Fuente: El País

Profesor en la escuela de negocios de Harvard, influyó poderosamente en muchos fundadores de empresas tecnológicas

Clayton Christensen, en un evento organizado por Ford en Michigan en 2014.
Clayton Christensen, en un evento organizado por Ford en Michigan en 2014. JOSHUA LOTT GETTY IMAGES

 

Clayton Christensen, creador del término “innovación disruptiva” y la teoría asociada a él, uno de los pensadores que más ha influido en los fundadores de empresas tecnológicas como Netflix o Intel, murió el pasado jueves en Boston (Massachusetts), víctima de un cáncer a los 67 años, según confirmó este viernes su familia.

Christensen acuño por vez primera el término “innovación disruptiva” en la revista para directivos empresariales Harvard Business Review en 1995, aunque el concepto y la teoría sobre ella se hicieron públicos en 1997 cuando publicó El dilema del innovador: cuando las nuevas tecnologías hacen caer a una empresa. Para Christensen, una tecnología o innovación disruptiva es aquella que termina por acabar con algún mercado establecido siguiendo unos patrones. Según él, una innovación disruptiva al principio se centra en un mercado nicho y parece menos atractiva que la tecnología dominante a la que amenaza, que suele ignorar esta innovación hasta que le resta una buena porción de su cuota de mercado.

El fundador de Netflix, Reed Hastings, usó las enseñanzas del libro de Christensen con su equipo, mientras que Steve Jobs se dijo muy influido por él, mientras que Jeff Bezos, fundador de Amazon, insta siempre a sus ejecutivos a leer otra obra de Christensen, La solución del innovador. El fundador de Intel, Andy Grove, dijo en 1997 que El dilema era el libro más importante que había leído en 10 años.

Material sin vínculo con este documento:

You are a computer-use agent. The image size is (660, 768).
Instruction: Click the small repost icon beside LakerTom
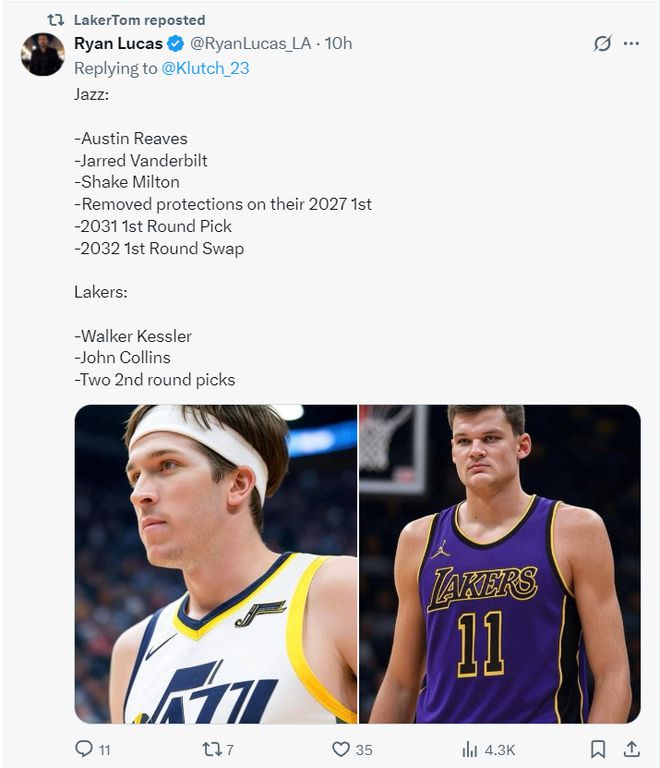[x=56, y=20]
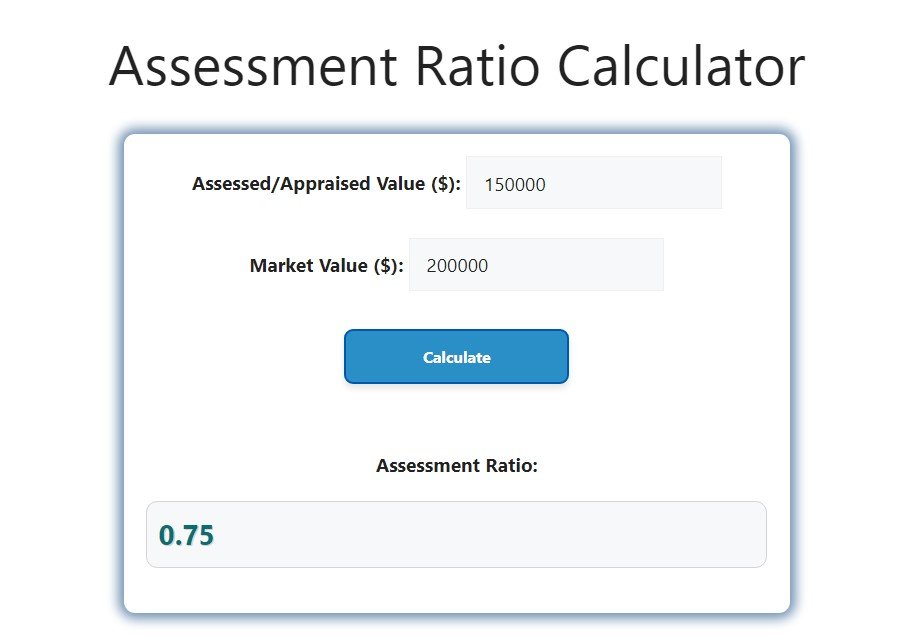Click inside the white calculator card panel
This screenshot has width=913, height=643.
(x=456, y=420)
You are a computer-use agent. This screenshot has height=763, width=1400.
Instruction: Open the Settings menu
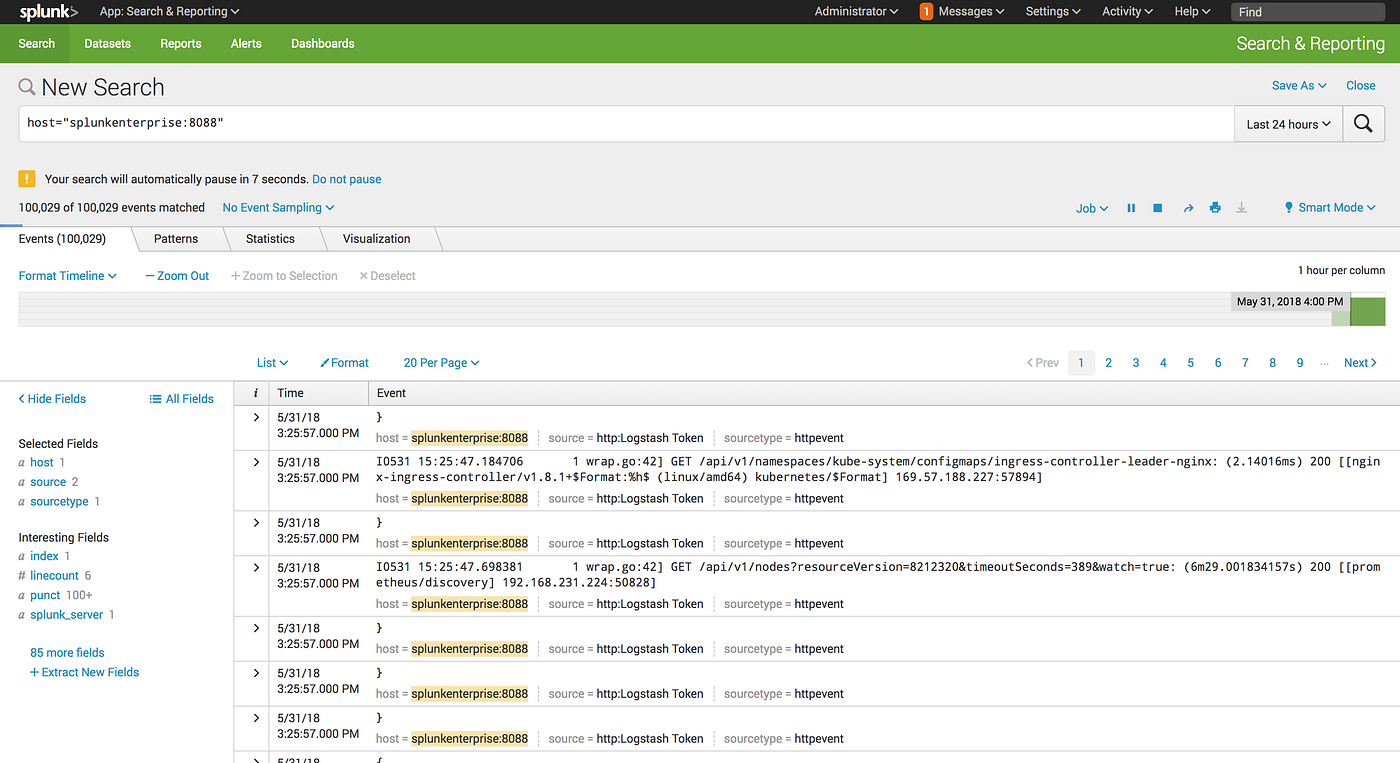click(1052, 11)
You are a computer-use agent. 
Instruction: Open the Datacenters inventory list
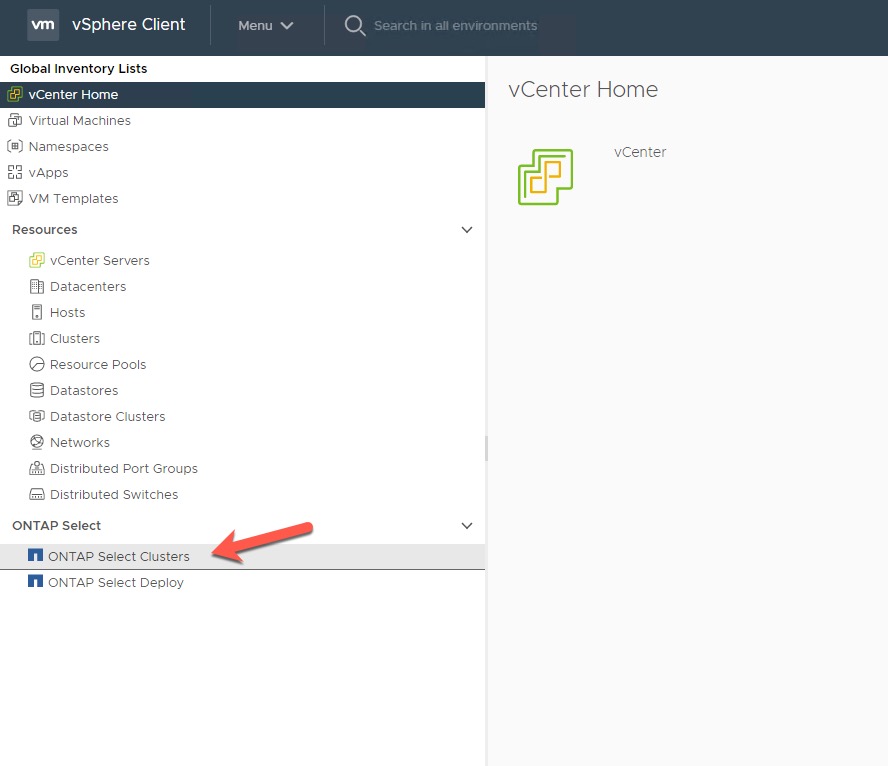pos(88,286)
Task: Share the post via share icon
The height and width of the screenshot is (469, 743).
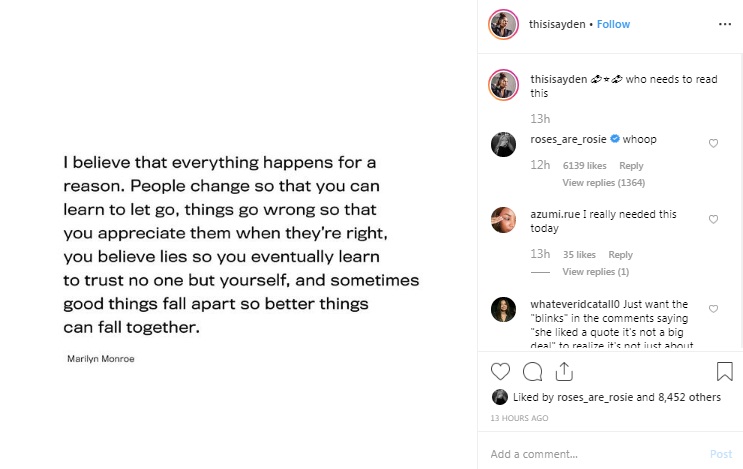Action: (x=563, y=372)
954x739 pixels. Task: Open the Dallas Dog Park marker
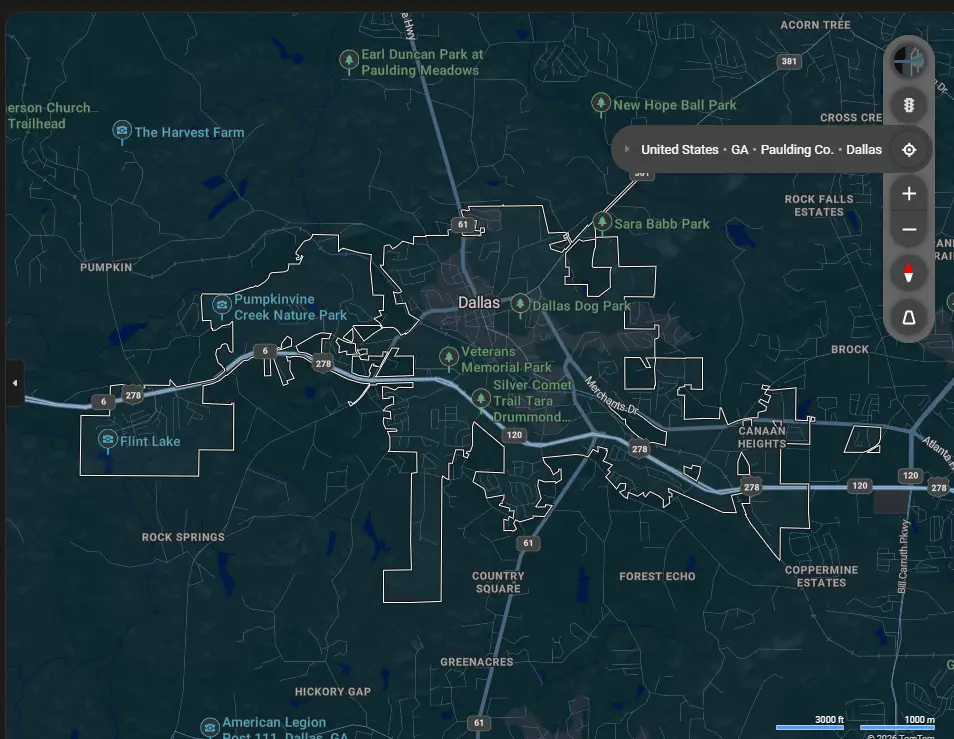[520, 304]
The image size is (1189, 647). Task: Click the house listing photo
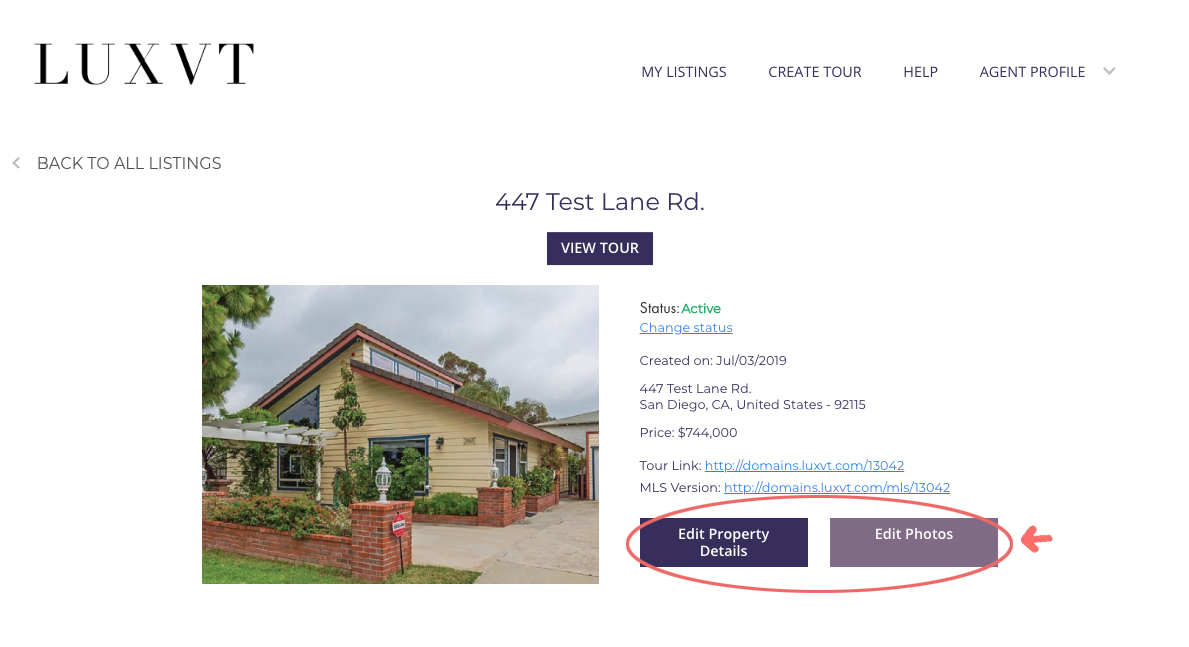pyautogui.click(x=400, y=434)
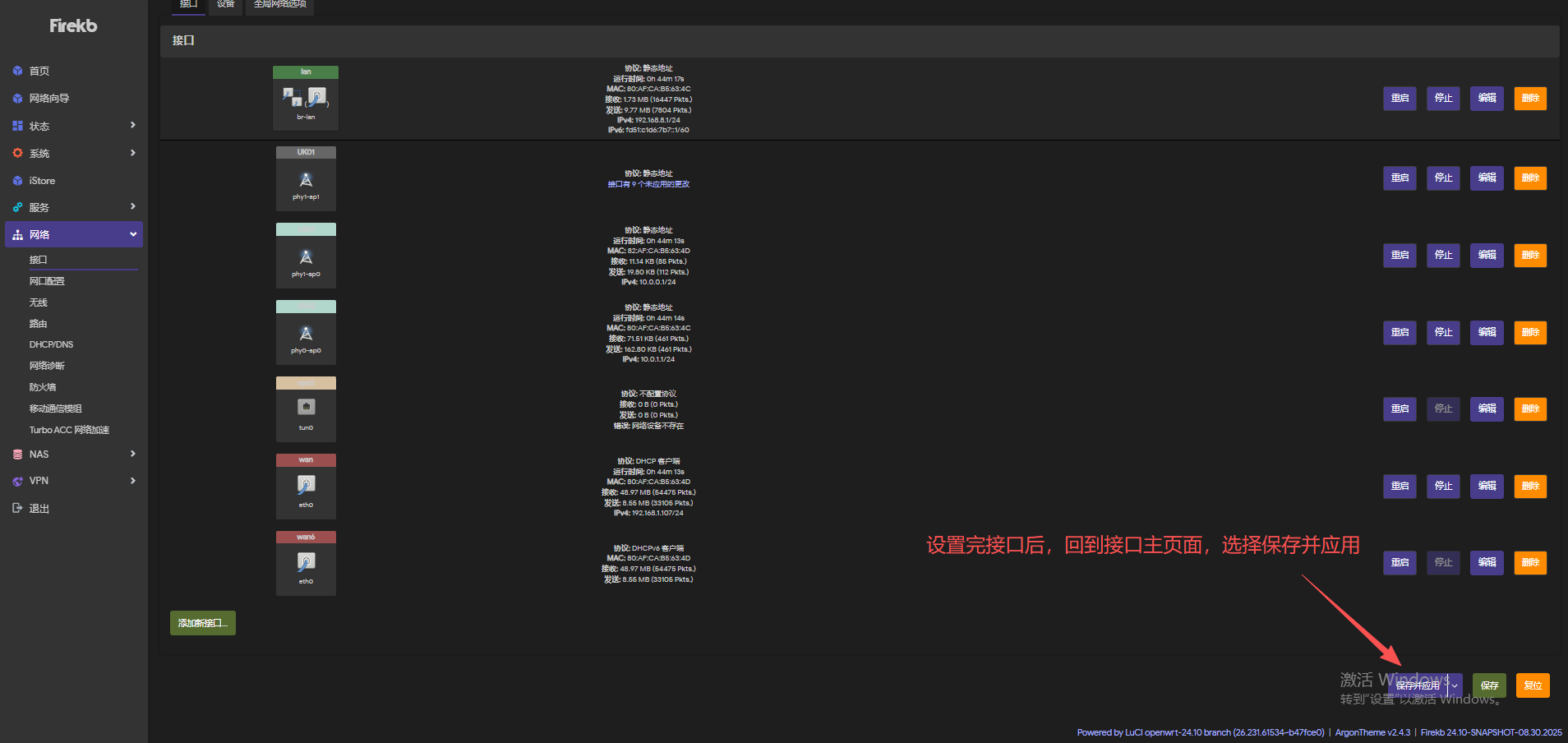Click the Firekb logo
The width and height of the screenshot is (1568, 743).
73,26
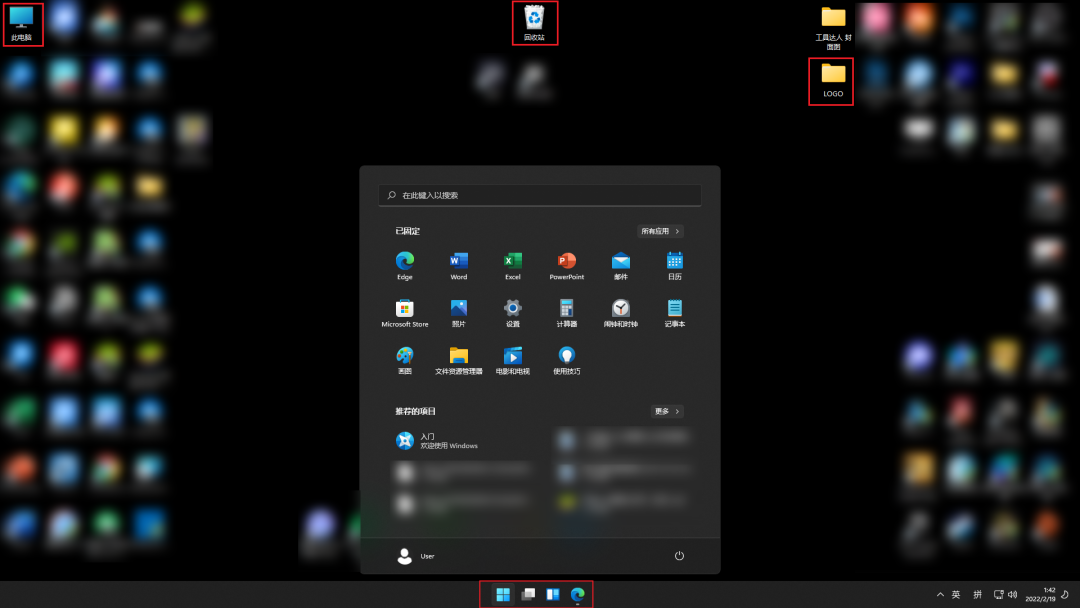Open the 计算器 calculator app

coord(566,308)
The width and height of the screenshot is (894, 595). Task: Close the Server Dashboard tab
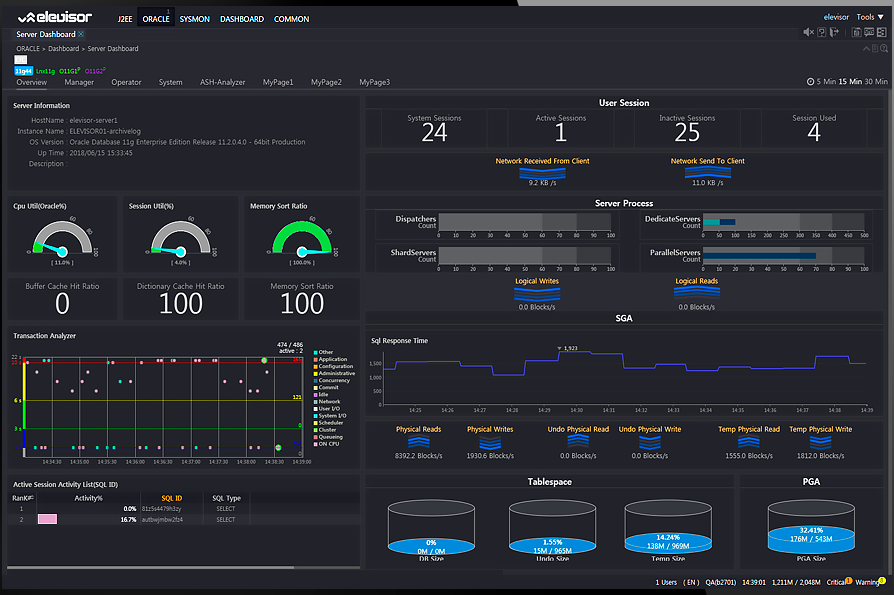(80, 34)
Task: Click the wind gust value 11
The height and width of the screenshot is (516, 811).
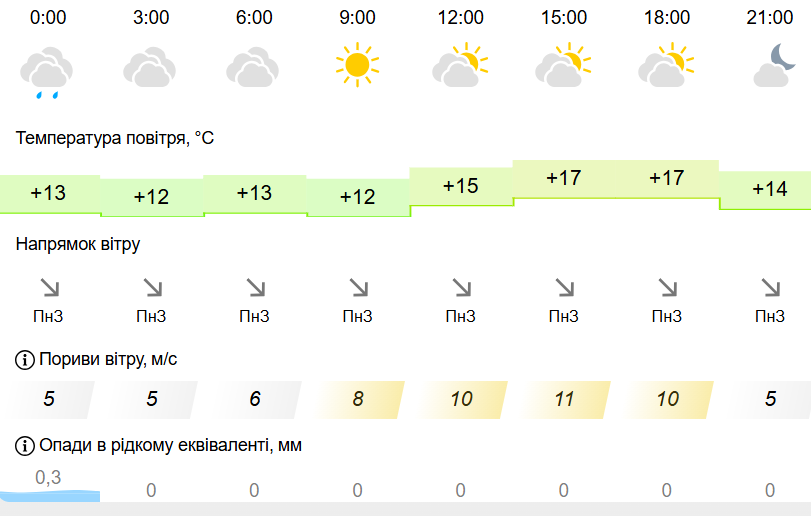Action: coord(564,400)
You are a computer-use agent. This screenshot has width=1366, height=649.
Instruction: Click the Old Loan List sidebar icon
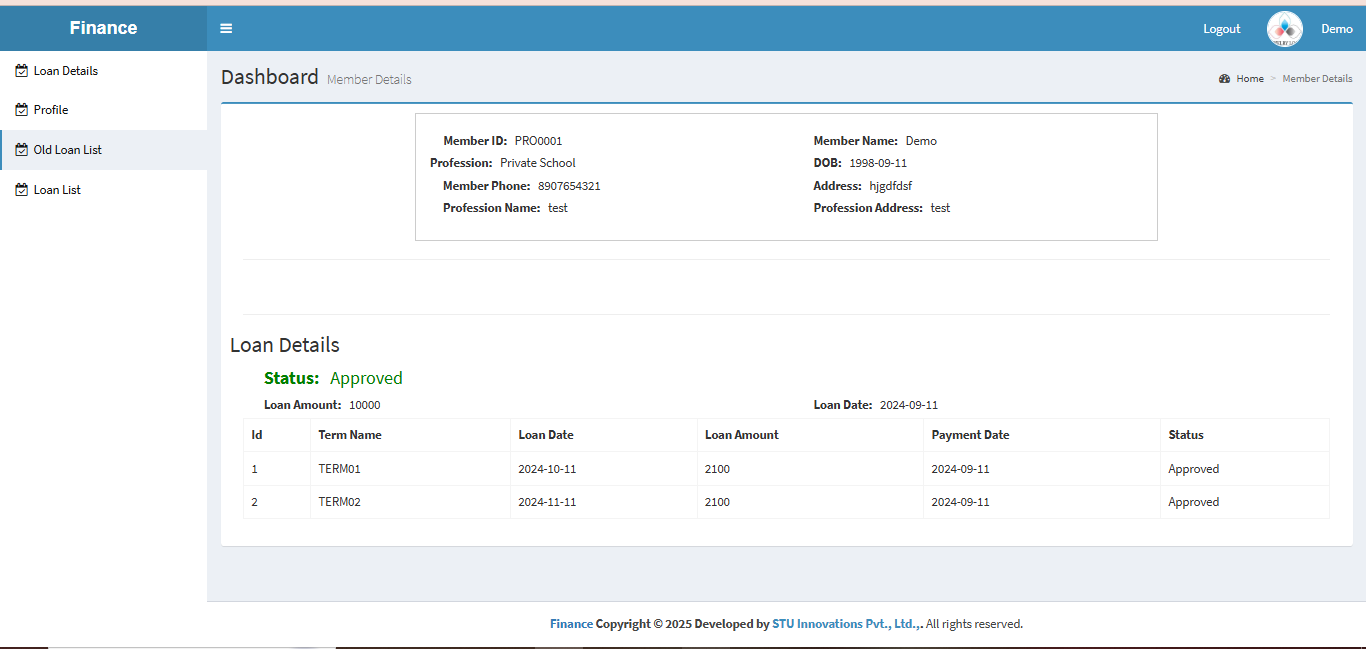pyautogui.click(x=22, y=150)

Muchos consejeros delegados asistieron a las clases de Christensen en Harvard, cuyo método de estudio de casos concretos de empresas encajaba a la perfección con las dotes oratorias de Christensen. Pero sobre todo influyó en ellos su forma de pensar en los negocios para alumbrar ideas que no hubiesen visto antes la luz. “Clay [Christensen] creó una forma de pensar que dio a otros las herramientas y el marco para descubrir cosas nunca pensadas antes, para ver cosas que nunca antes vistas”, ha declarado Clark Gilbert, alumno de Christensen y presidente de BYU-Pathway Worldwide.

“Estamos destrozados al conocer la muerte de Clayton Christensen”, ha escrito Nitin Nohria, decano de la escuela de negocios de Harvard, en un comunicado. “La brillantez y amabilidad de Clayton eran evidentes para cualquiera que le conociese y su legado perdurará. A través de su investigación y su docencia, dio forma a la práctica de los negocios e influyó en generaciones de estudiantes”, ha afirmado.